I used a steam pan on the bottom rack and spritzed at 2-minute intervals for 10 minutes. (The cooler dough allows this, as the crust doesn't set quite as quickly.) The dough got a good oven spring. The height of each loaf was excellent, and contrary to certain recent efforts, never in doubt. I turned the oven down after 15 minutes to 440 dF and baked for another 10-12 minutes, moving the loaves around to let the second one have the hot spot for a while in order to catch up. Also I removed the steam pan. Once the crust color was established on both loaves I turned the oven down once more to 420 dF and let them bake for another 12 or 15 minutes, when an instant read thermometer said 207 dF. Then, out of the oven to cool on a rack.
Whole Wheat Sourdough
WW Sourdough Loaf2
The bread was lovely to look at and smell, and is delightful to eat. Contrary to certain prognosticators the crumb is consistent throughout, not doughy or gummy in the center in the slightest. (One baker's science is another's test lab I guess.) It has the tang I like, though not a big sour taste. It is wonderfully wheaty. In fact, it tastes just like what it is: sourdough whole wheat.
WW SD Crumb1
Total ingredients (includes levain ingredients):
1100 grams flour =
(755 gr bread flour + 300 gr WWW + 30 gr RWW + 15 gr Mix from Levain)

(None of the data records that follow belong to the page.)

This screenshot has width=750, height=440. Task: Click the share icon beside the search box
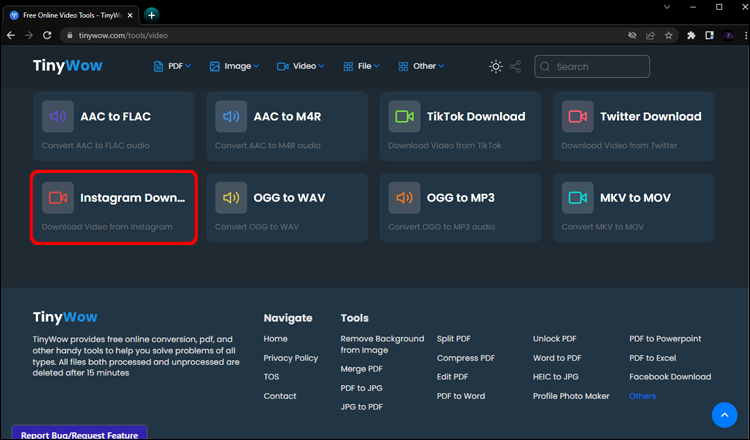tap(516, 67)
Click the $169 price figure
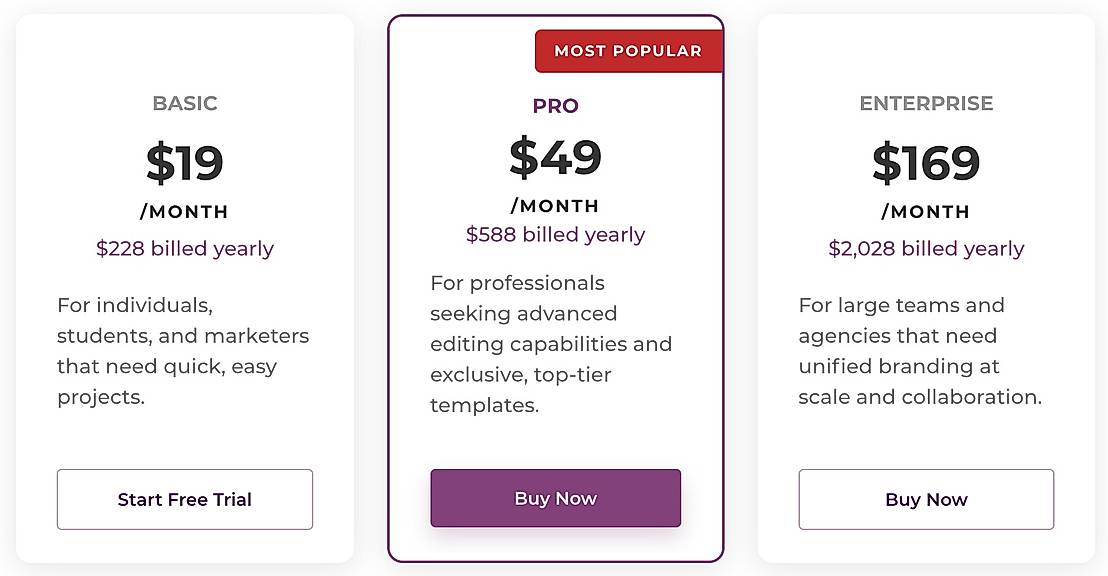 pos(926,161)
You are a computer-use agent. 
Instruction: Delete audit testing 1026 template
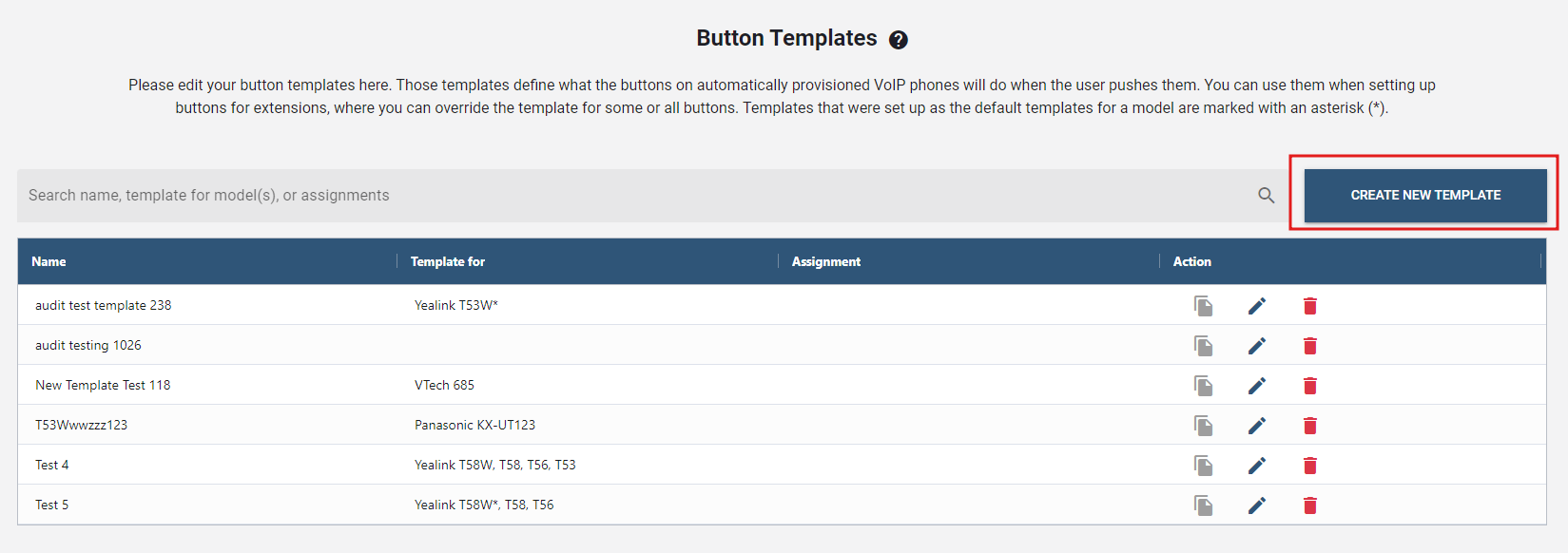pos(1310,346)
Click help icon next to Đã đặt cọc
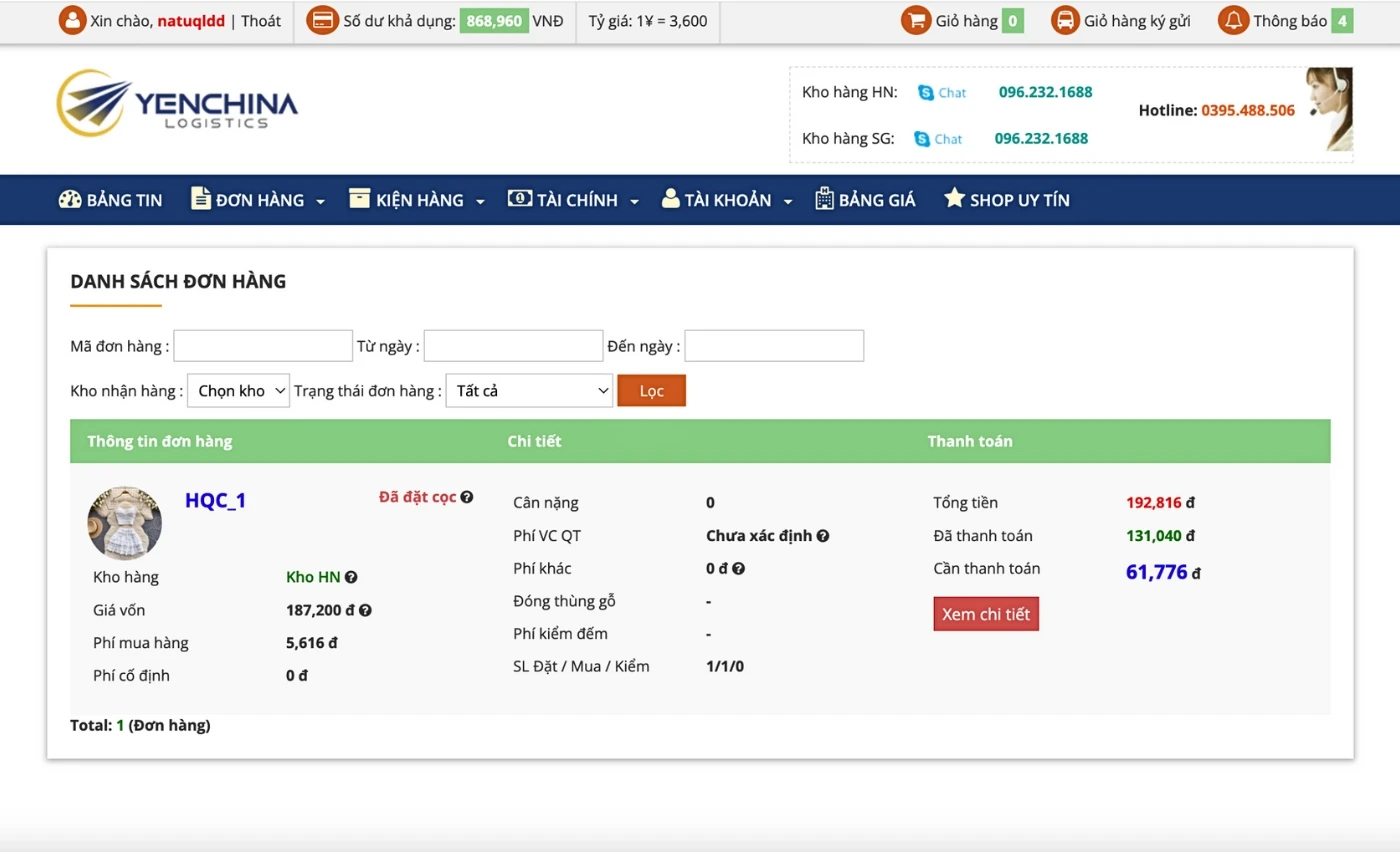 [x=467, y=497]
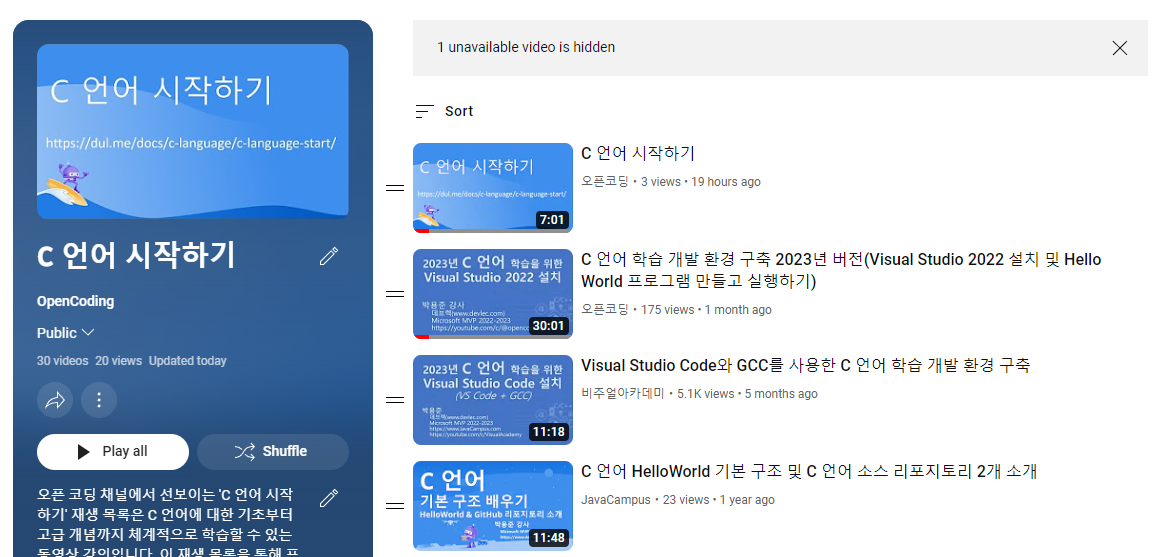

740 grams water (67% hydration)
20 grams salt (.18%)
Levain:
30 grams active culture (100% hydration)
285 grams flour =
(200 gr bread flour + 85 gr WWW)
185 grams water
Final dough:
800 grams flour =
(555 gr bread flour + 215 gr WWW + 30 gr RWW)
540 grams water
500 grams levain
20 grams salt
WW SD Crumb2
Now I just don't know whether to mix my starters or to maintain them both, at smaller weights. But I will definitely make this recipe again.
Edit: It's three days later and the tang is getting better all the time.